*Supplied records:*
▼

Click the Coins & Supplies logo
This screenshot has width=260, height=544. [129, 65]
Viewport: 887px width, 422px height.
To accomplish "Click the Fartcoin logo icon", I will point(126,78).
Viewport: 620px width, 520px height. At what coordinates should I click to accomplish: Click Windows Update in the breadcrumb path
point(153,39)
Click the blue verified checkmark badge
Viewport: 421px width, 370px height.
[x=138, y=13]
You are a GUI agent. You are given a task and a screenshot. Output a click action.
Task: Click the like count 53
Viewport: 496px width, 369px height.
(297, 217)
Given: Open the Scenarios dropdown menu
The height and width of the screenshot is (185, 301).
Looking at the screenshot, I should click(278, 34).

▲
▼

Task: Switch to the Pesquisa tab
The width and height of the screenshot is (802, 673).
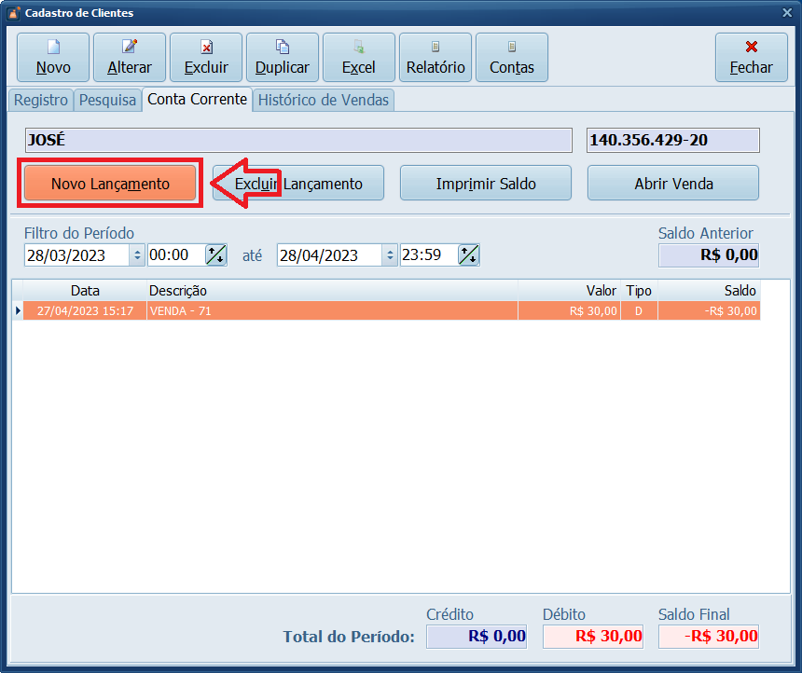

▲

*What this task involves:* Copy out the entries word for word, beginning with the line containing "Click the Coins & Supplies logo" and stopping after the line containing "Looking at the".

*Task output:*
Click the Coins & Supplies logo
This screenshot has width=260, height=544. [129, 65]
Viewport: 887px width, 422px height.
To accomplish "Click the Fartcoin logo icon", I will point(126,78).
Viewport: 620px width, 520px height. At what coordinates should I click to accomplish: Click Windows Update in the breadcrumb path
point(153,39)
Click the blue verified checkmark badge
Viewport: 421px width, 370px height.
[x=138, y=13]
You are a GUI agent. You are given a task and a screenshot. Output a click action.
Task: Click the like count 53
Viewport: 496px width, 369px height.
(297, 217)
Given: Open the Scenarios dropdown menu
The height and width of the screenshot is (185, 301).
Looking at the screenshot, I should click(278, 34).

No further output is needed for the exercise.